### PROBLEM TO SOLVE
In this exercise, return only the lines that run from the line with "Given: Toggle the breakpoint on line 97" to the end of the entries below, both included. Pictures are not copied.

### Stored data
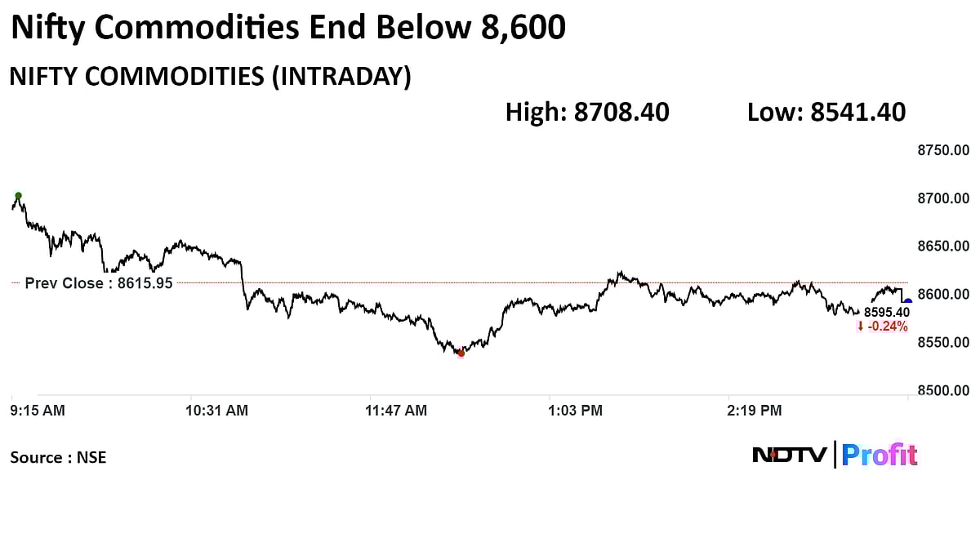
Task: Click the Low: 8541.40 value
Action: click(x=826, y=112)
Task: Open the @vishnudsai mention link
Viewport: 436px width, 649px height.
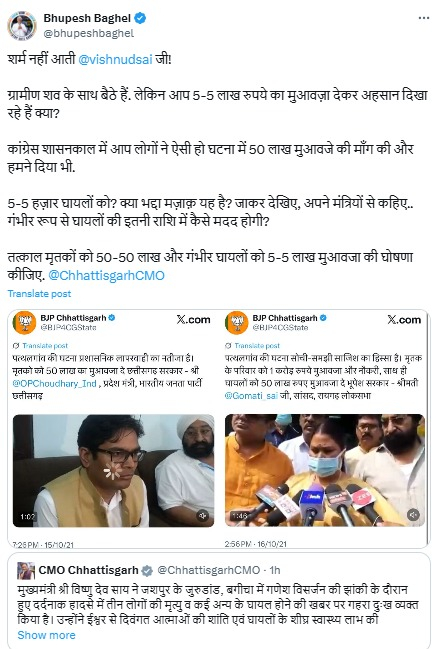Action: point(115,59)
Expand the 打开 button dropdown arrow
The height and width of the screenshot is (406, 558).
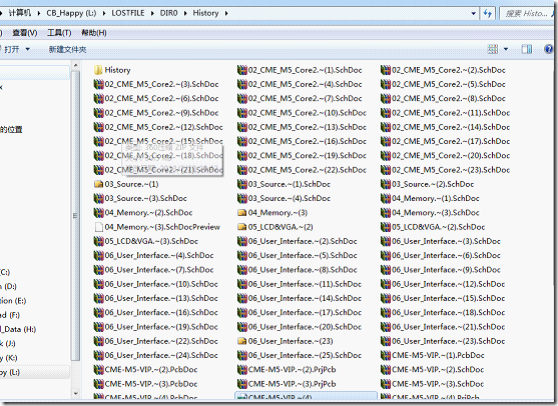coord(27,49)
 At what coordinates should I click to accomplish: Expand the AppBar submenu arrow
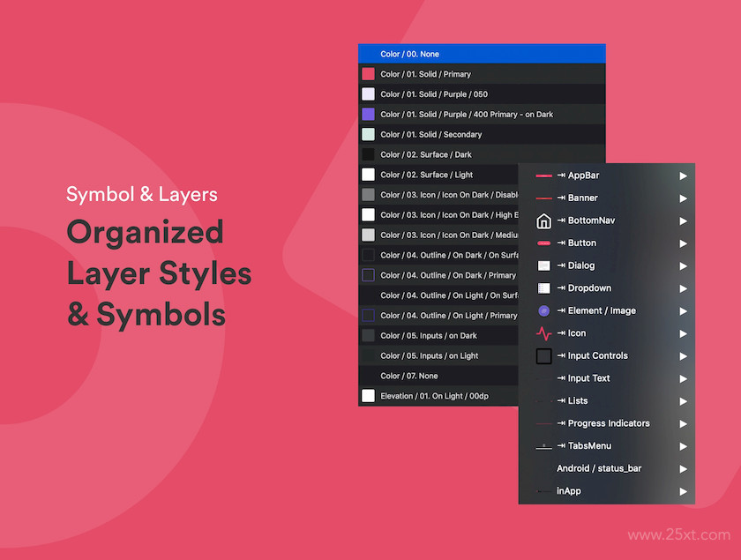[x=683, y=175]
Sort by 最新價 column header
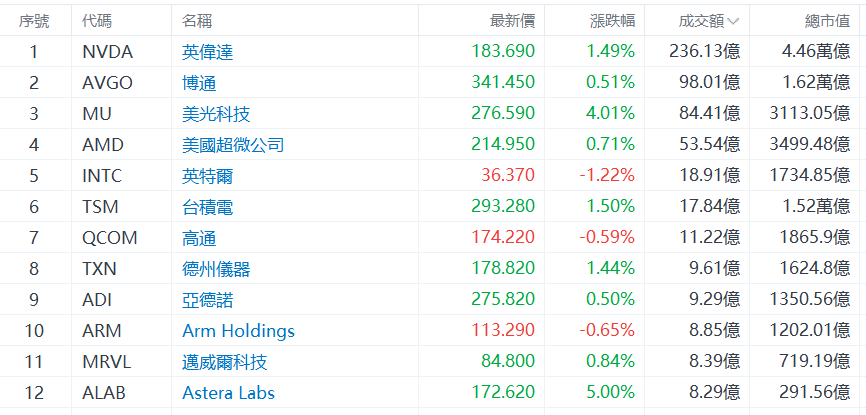This screenshot has width=866, height=415. (512, 21)
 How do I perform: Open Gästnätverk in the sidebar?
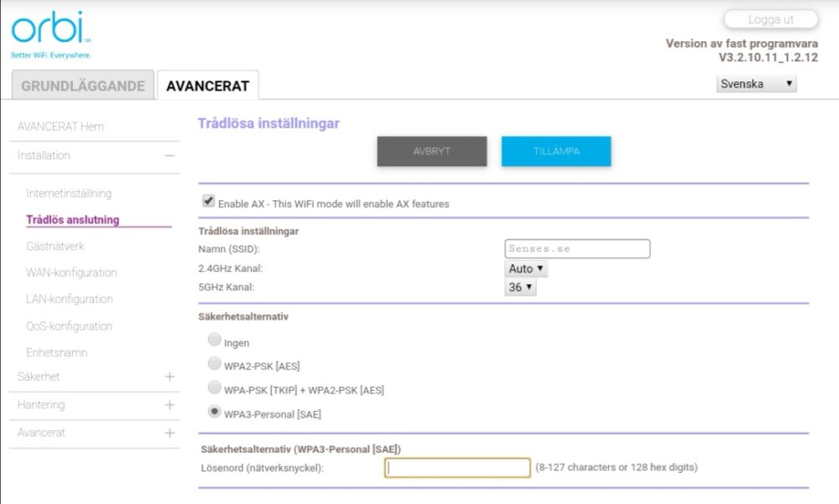coord(55,247)
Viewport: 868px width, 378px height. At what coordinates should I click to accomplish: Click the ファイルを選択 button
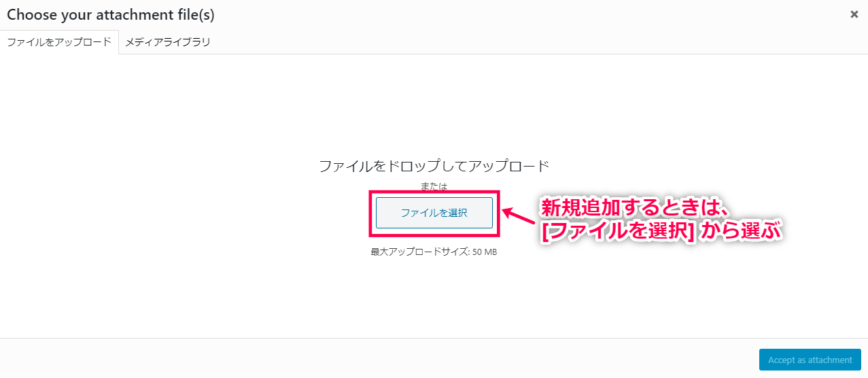(x=434, y=213)
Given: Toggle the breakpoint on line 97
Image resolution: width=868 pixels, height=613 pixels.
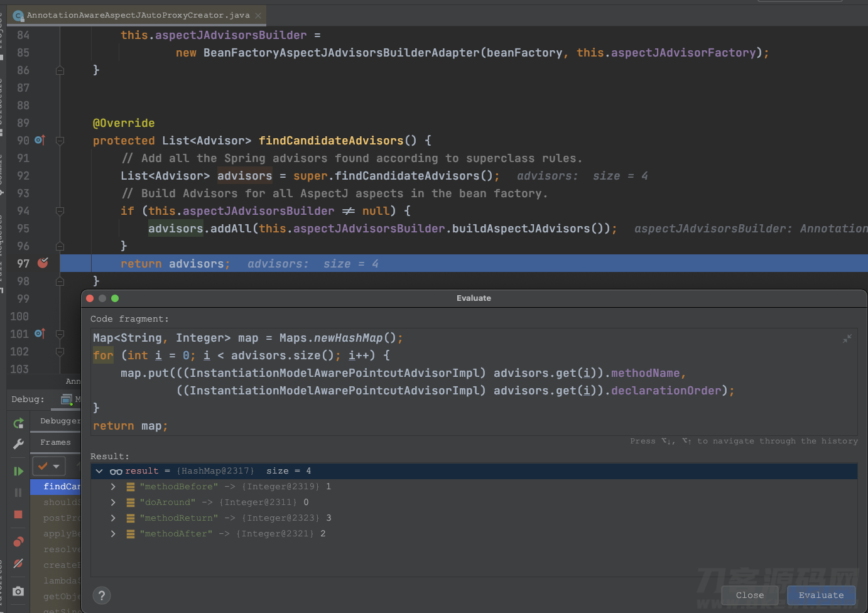Looking at the screenshot, I should (x=43, y=263).
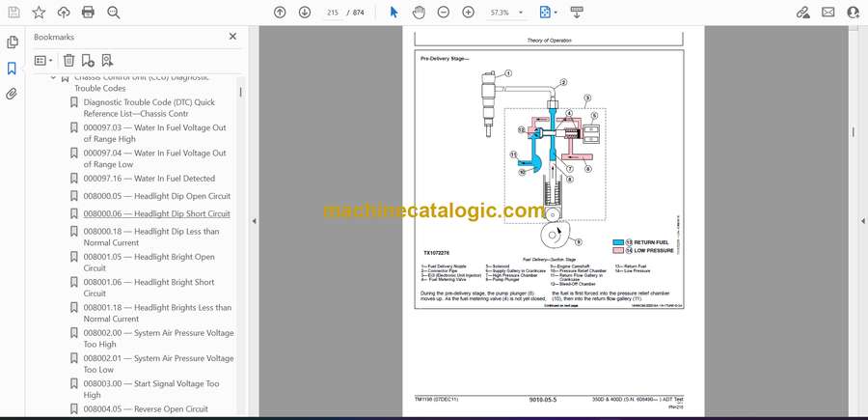
Task: Toggle the bookmarks panel sidebar icon
Action: tap(12, 69)
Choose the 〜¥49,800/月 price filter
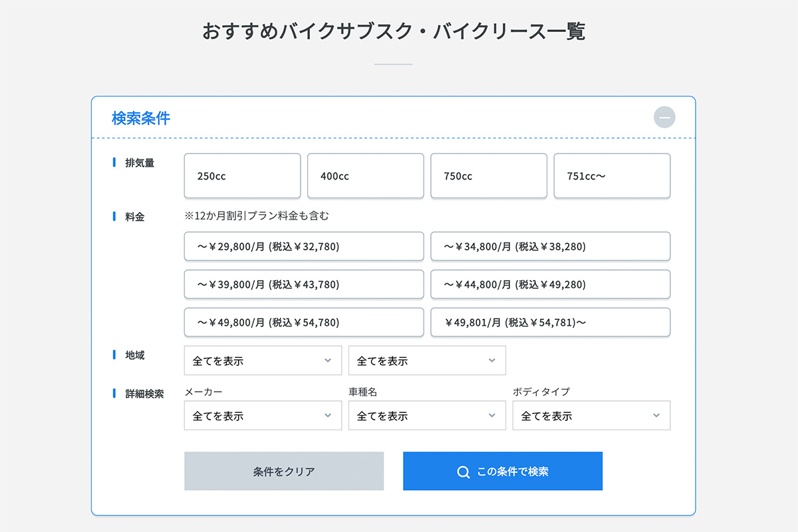Image resolution: width=798 pixels, height=532 pixels. click(304, 323)
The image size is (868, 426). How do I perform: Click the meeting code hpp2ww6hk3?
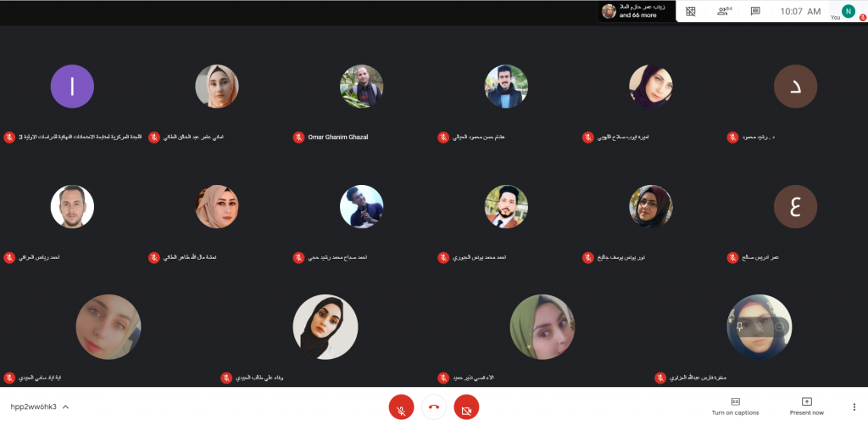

### ANSWER TO THE PROBLEM
Given: Toggle the breakpoint on line 97
Image resolution: width=868 pixels, height=613 pixels.
Looking at the screenshot, I should (x=43, y=263).
Task: Toggle the bookmarks panel sidebar icon
Action: tap(12, 69)
Choose the 〜¥49,800/月 price filter
Image resolution: width=798 pixels, height=532 pixels. click(304, 323)
The image size is (868, 426). How do I perform: Click the meeting code hpp2ww6hk3?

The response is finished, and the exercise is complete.